ITEMS:
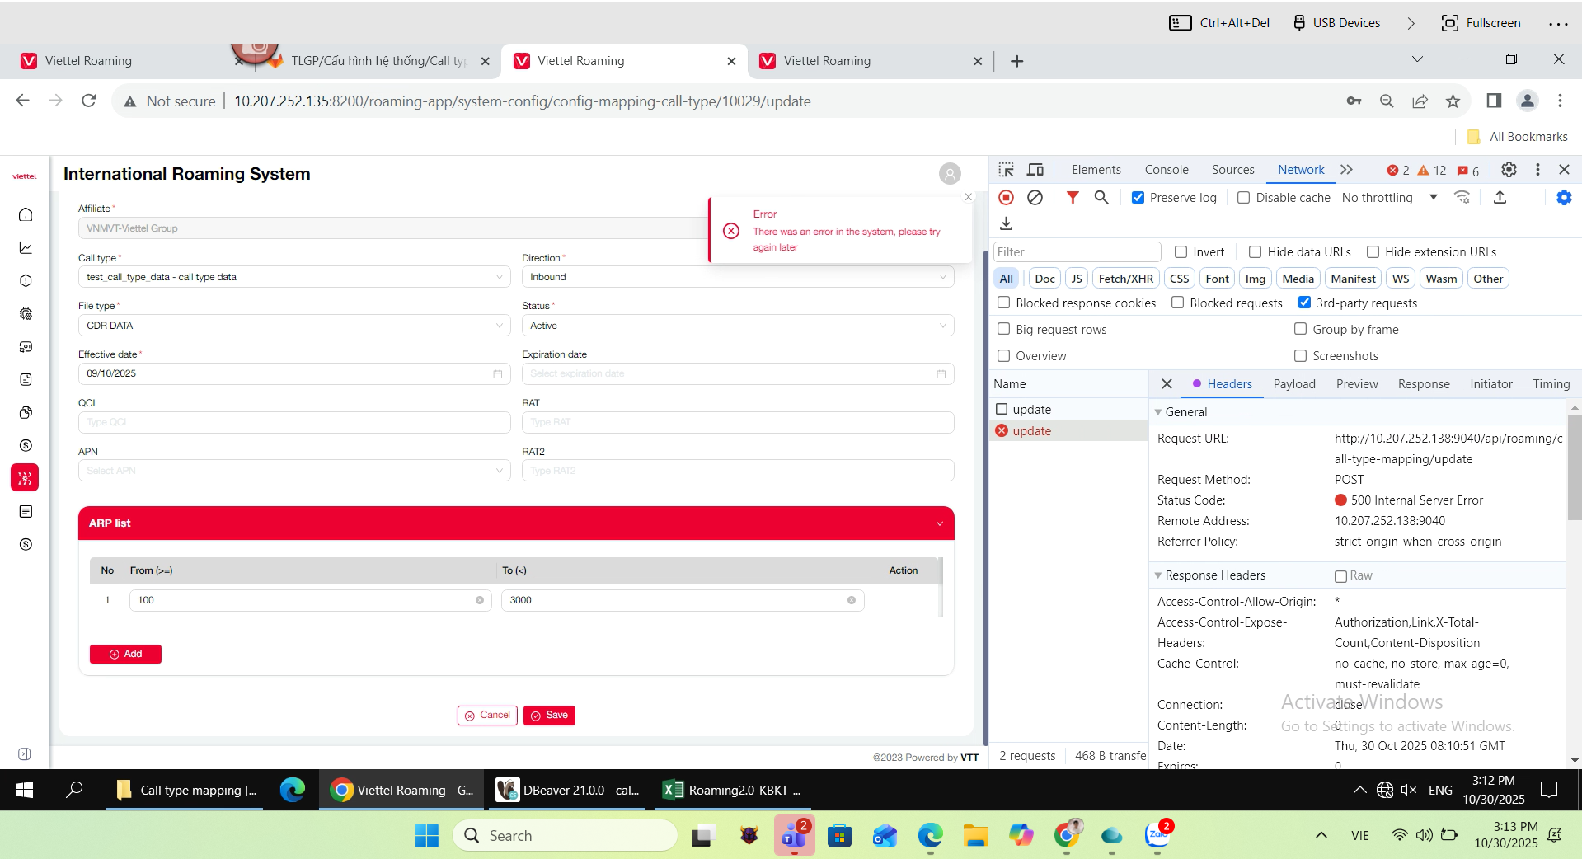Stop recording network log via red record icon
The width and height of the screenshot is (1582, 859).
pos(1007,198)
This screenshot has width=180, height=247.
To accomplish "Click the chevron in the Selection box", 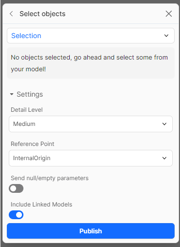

WHAT THIS TASK INVOLVES: Can you arrange the lines starting at the one that contains "This screenshot has width=180, height=247." and ending at the last line as a numbered list, with blank lines and pictures left out?

RESULT OF THIS TASK:
1. This screenshot has width=180, height=247.
2. To accomplish "Click the chevron in the Selection box", 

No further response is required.